Did you know that Monticello New Mexico, located in the northwest quadrant of Sierra County, is where some of the best organic balsamic vinegar on the planet is made?
The Darland Company LLC makes America’s only traditional-style, organic, aged balsamic vinegar. The Wall Street Journal featured a story about the company and their award winning balsamic in a June 2013 WSJ article titled “A Ghost Town Dressed in Vinegar.”
The Darland’s balsamics are aged for at least 16 years in seven different rare-wood casks (acacia, oak, chestnut, juniper, mulberry, cherry and ash) specially made in Modena, Italy. The specialty woods contribute to the balsamic’s unique flavor.

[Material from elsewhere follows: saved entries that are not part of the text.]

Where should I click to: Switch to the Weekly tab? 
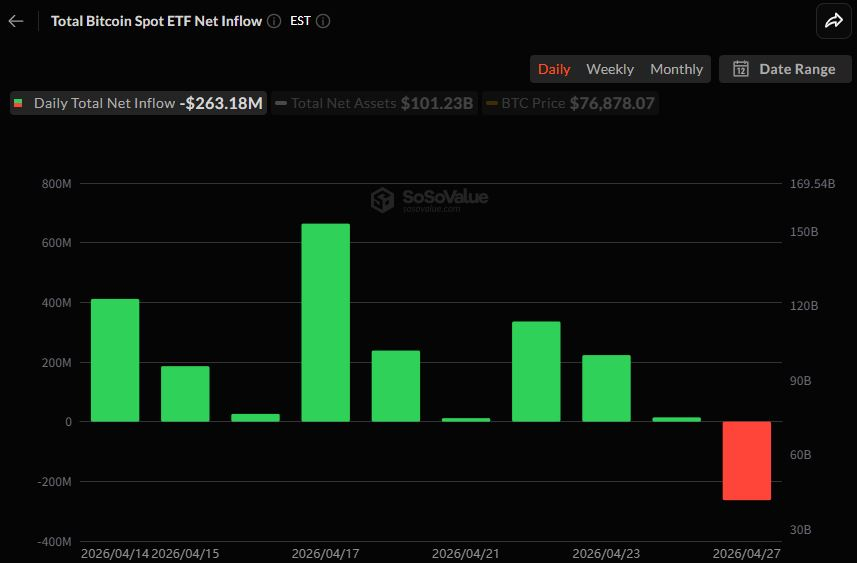click(x=610, y=69)
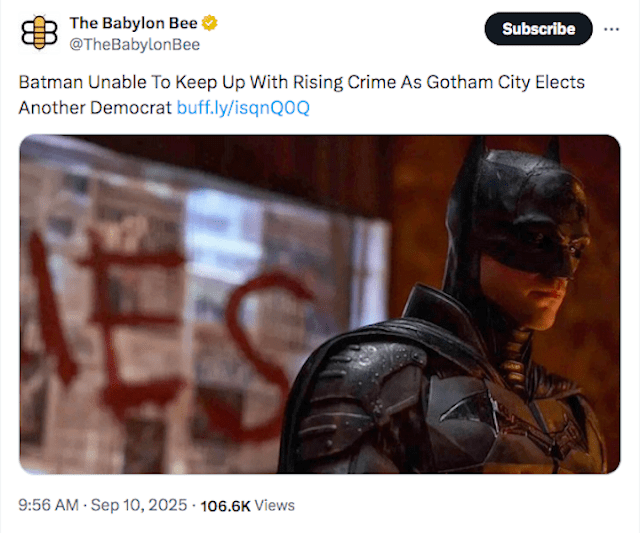Open The Babylon Bee display name
The image size is (640, 533).
[133, 23]
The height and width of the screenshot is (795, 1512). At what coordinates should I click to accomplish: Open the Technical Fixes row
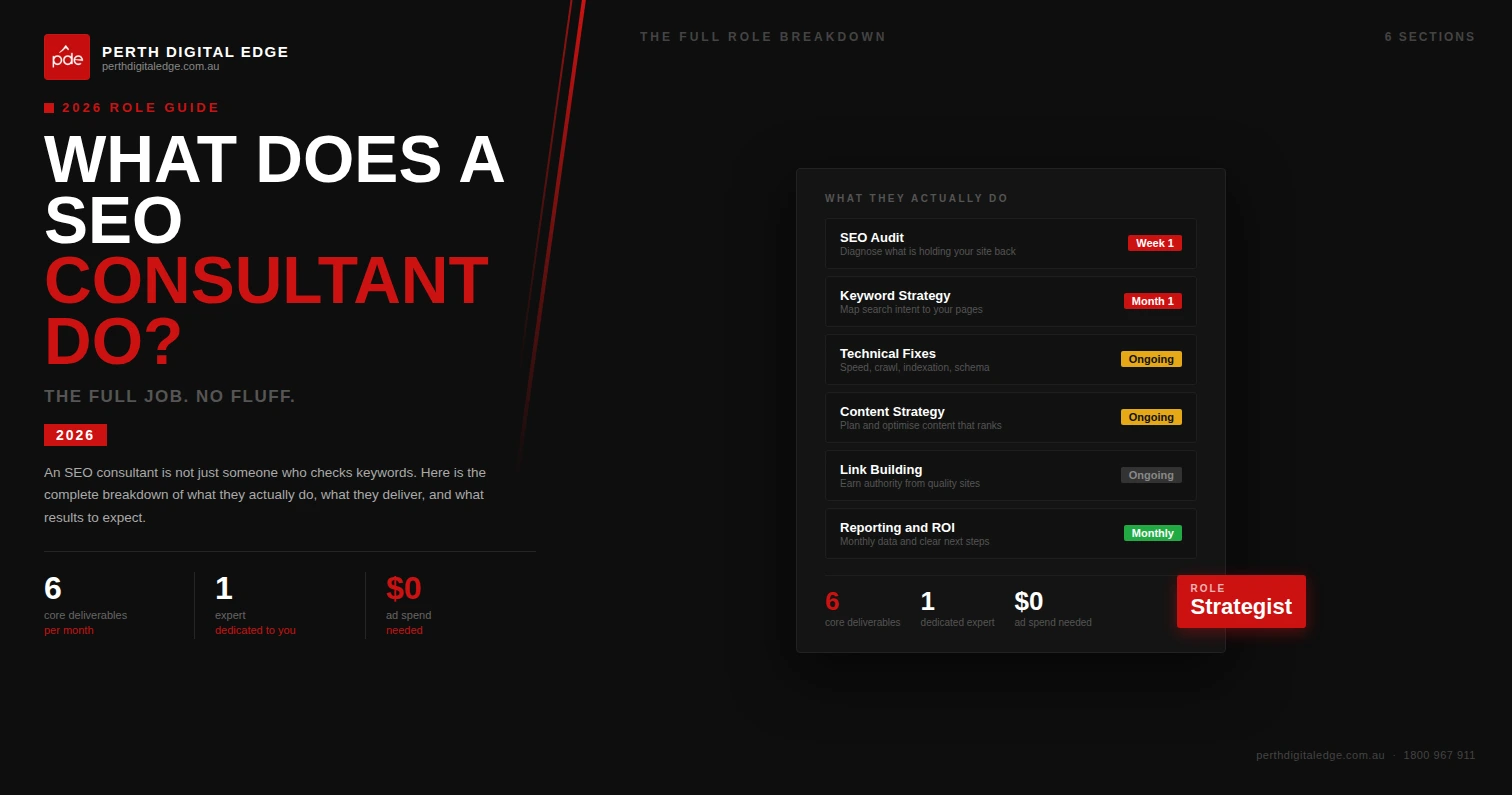(x=1010, y=360)
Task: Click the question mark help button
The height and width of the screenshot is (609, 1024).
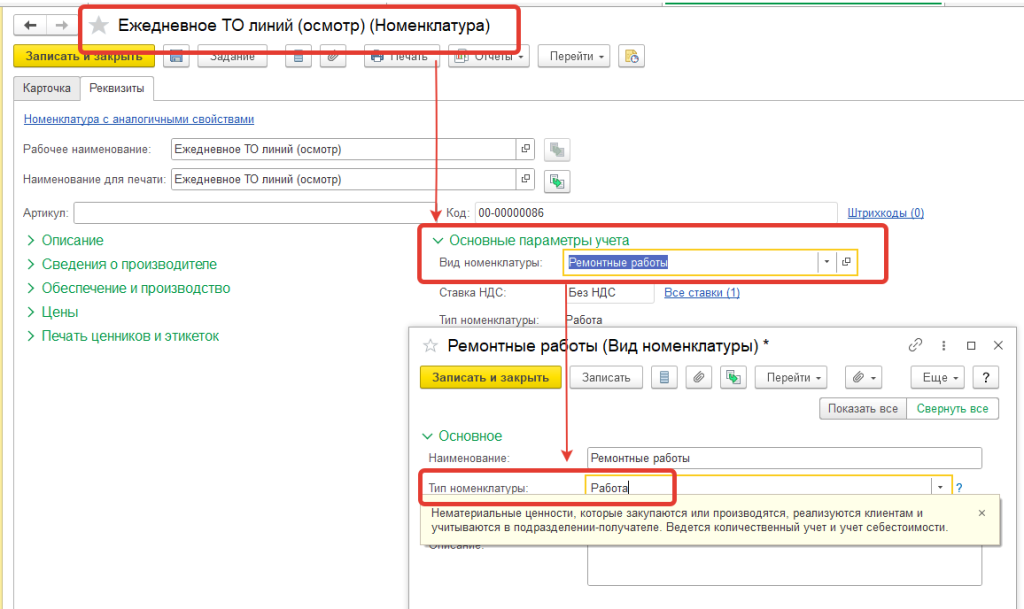Action: 986,377
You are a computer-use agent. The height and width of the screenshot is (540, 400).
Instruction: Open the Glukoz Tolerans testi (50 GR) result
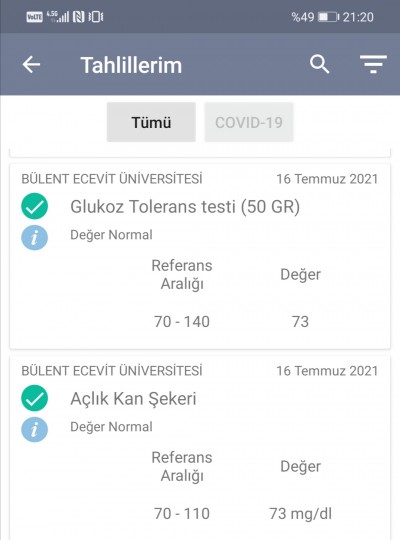tap(185, 207)
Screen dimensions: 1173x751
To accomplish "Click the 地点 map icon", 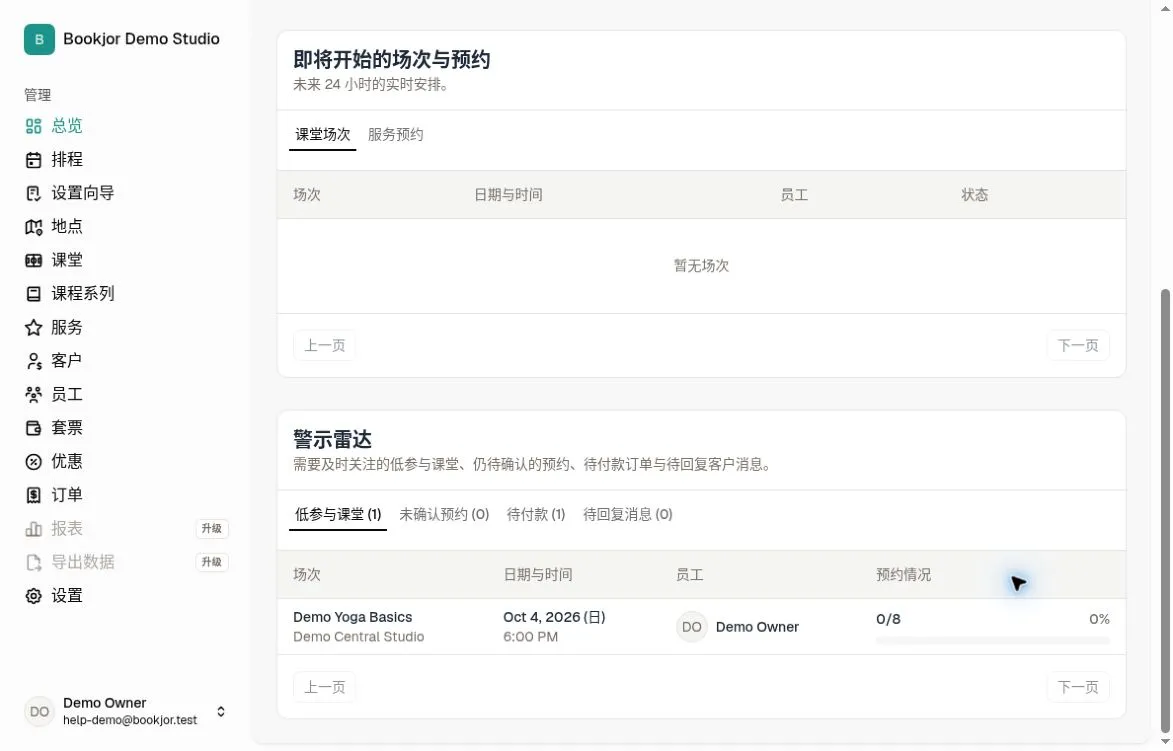I will 34,227.
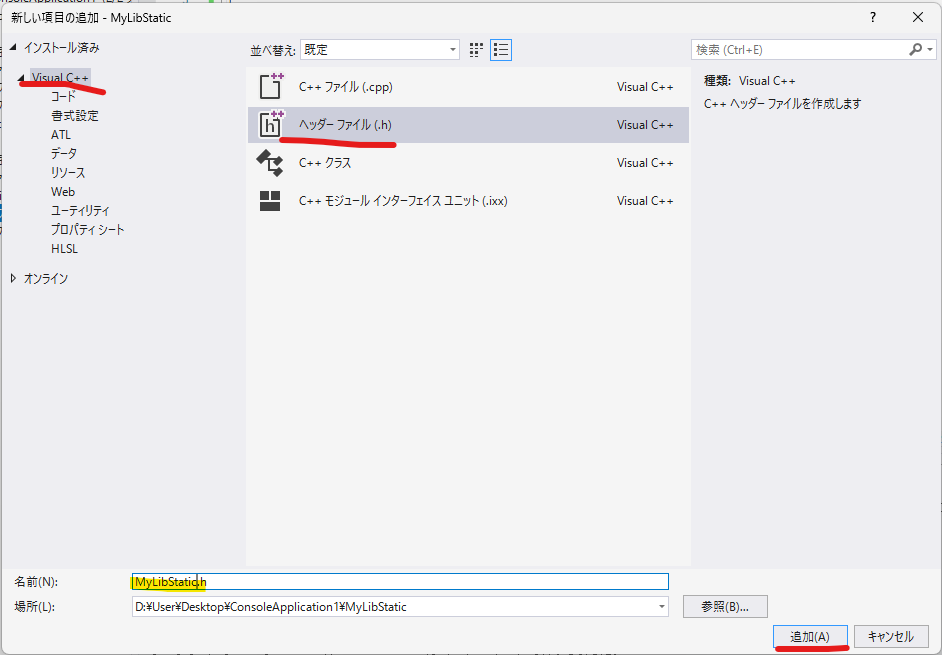Screen dimensions: 942x655
Task: Open the 場所 location dropdown
Action: coord(661,606)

Steve and Jane Darland planted the original Italian grape vines 20 years ago in their certified organic farm of Monticello, an Old West ghost town that dates back to the 18th century. The climate and elevation in Monticello are ideal for vineyards and the endless continuum aging for balsamic.
“Nearly 80 percent of the world’s authentic, traditional balsamics are made by about 70 producers in Italy; still we are one of the only producers in the world that grows our own grapes and uses classic Italian style organic grapes,” said co-owner Steve Darland. “Grocery store balsamic, which is what Americans are used to, is made with red wine vinegar and caramel and can be made in minutes; it is not a true balsamic and frankly is just a sweetened ‘fake.’ Once you try the real thing, you’ll understand the difference – it’s like the difference between salmon eggs and caviar.”
Balsamic is used as an accompaniment on everything from poultry, fruit, fish, meats, vegetables, breads, cheeses and even desserts.
The Darlands sell and distribute the balsamic vinegar through their website and at the Farmer’s Market in Truth or Consequences (from May through October). At the Farmers Market, they also sell freshly harvested flowers, vegetables and herbs along with their own specialty oils, cleansers and other hand-made goodies.
The balsamic sells for $150 for a 4.5 ounce bottle, which is less expensive than Italian produced varieties whose bottles are 30 percent smaller.